Records shown:
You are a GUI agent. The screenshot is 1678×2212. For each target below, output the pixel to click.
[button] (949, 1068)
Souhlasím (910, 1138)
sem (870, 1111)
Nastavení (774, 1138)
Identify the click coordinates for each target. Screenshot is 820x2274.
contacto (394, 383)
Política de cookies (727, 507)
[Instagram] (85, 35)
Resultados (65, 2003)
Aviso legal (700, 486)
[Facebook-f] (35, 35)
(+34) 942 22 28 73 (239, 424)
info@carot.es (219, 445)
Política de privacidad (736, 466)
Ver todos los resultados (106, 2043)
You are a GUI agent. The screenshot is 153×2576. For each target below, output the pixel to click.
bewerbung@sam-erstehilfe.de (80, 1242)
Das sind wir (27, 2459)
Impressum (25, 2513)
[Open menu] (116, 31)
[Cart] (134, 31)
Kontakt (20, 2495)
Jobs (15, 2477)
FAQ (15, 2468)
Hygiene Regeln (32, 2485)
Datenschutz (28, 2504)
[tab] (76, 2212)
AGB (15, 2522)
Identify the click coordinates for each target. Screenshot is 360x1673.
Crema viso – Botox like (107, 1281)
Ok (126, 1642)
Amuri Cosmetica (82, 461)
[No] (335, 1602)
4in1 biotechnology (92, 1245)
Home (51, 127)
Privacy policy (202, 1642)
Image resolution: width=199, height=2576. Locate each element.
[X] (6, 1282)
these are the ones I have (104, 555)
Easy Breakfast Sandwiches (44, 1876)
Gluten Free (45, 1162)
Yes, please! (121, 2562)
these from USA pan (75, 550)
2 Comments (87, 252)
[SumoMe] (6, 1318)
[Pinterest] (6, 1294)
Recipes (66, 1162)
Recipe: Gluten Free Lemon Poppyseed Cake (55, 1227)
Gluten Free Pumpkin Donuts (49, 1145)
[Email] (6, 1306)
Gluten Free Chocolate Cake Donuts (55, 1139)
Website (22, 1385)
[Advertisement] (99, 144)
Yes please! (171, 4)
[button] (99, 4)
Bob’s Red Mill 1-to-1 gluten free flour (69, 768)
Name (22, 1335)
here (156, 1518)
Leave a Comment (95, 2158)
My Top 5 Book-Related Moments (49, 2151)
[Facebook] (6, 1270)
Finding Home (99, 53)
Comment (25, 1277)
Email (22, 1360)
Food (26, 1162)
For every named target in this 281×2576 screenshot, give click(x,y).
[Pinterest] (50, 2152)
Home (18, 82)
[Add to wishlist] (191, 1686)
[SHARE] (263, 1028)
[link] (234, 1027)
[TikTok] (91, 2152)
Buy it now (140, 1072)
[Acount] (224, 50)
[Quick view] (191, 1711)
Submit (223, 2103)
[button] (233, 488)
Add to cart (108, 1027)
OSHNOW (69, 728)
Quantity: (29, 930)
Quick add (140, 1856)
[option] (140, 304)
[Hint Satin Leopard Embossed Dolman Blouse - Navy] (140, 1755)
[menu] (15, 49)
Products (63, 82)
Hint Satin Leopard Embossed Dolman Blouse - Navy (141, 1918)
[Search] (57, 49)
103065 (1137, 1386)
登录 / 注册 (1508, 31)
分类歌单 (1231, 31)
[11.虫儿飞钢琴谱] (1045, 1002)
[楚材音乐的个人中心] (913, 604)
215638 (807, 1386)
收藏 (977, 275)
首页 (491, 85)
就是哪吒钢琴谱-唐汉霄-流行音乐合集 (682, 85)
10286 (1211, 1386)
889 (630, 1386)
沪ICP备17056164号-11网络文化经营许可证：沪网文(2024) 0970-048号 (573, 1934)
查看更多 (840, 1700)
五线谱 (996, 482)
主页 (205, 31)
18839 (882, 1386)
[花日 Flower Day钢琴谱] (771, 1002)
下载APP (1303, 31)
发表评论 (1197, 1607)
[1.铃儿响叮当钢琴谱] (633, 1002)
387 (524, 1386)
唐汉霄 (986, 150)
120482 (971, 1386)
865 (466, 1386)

Assigned task: Would you retype exactly the lines above, from the line with "[Cart] (134, 31)" to the line with "就是哪吒钢琴谱-唐汉霄-流行音乐合集 (682, 85)", with both end lines kept and nothing more?

Solved problem:
[Cart] (134, 31)
Kontakt (20, 2495)
Jobs (15, 2477)
FAQ (15, 2468)
Hygiene Regeln (32, 2485)
Datenschutz (28, 2504)
[tab] (76, 2212)
AGB (15, 2522)
Identify the click coordinates for each target. Screenshot is 360x1673.
Crema viso – Botox like (107, 1281)
Ok (126, 1642)
Amuri Cosmetica (82, 461)
[No] (335, 1602)
4in1 biotechnology (92, 1245)
Home (51, 127)
Privacy policy (202, 1642)
Image resolution: width=199, height=2576. Locate each element.
[X] (6, 1282)
these are the ones I have (104, 555)
Easy Breakfast Sandwiches (44, 1876)
Gluten Free (45, 1162)
Yes, please! (121, 2562)
these from USA pan (75, 550)
2 Comments (87, 252)
[SumoMe] (6, 1318)
[Pinterest] (6, 1294)
Recipes (66, 1162)
Recipe: Gluten Free Lemon Poppyseed Cake (55, 1227)
Gluten Free Pumpkin Donuts (49, 1145)
[Email] (6, 1306)
Gluten Free Chocolate Cake Donuts (55, 1139)
Website (22, 1385)
[Advertisement] (99, 144)
Yes please! (171, 4)
[button] (99, 4)
Bob’s Red Mill 1-to-1 gluten free flour (69, 768)
Name (22, 1335)
here (156, 1518)
Leave a Comment (95, 2158)
My Top 5 Book-Related Moments (49, 2151)
[Facebook] (6, 1270)
Finding Home (99, 53)
Comment (25, 1277)
Email (22, 1360)
Food (26, 1162)
For every named target in this 281×2576 screenshot, give click(x,y).
[Pinterest] (50, 2152)
Home (18, 82)
[Add to wishlist] (191, 1686)
[SHARE] (263, 1028)
[link] (234, 1027)
[TikTok] (91, 2152)
Buy it now (140, 1072)
[Acount] (224, 50)
[Quick view] (191, 1711)
Submit (223, 2103)
[button] (233, 488)
Add to cart (108, 1027)
OSHNOW (69, 728)
Quantity: (29, 930)
Quick add (140, 1856)
[option] (140, 304)
[Hint Satin Leopard Embossed Dolman Blouse - Navy] (140, 1755)
[menu] (15, 49)
Products (63, 82)
Hint Satin Leopard Embossed Dolman Blouse - Navy (141, 1918)
[Search] (57, 49)
103065 (1137, 1386)
登录 / 注册 (1508, 31)
分类歌单 (1231, 31)
[11.虫儿飞钢琴谱] (1045, 1002)
[楚材音乐的个人中心] (913, 604)
215638 (807, 1386)
收藏 (977, 275)
首页 (491, 85)
就是哪吒钢琴谱-唐汉霄-流行音乐合集 (682, 85)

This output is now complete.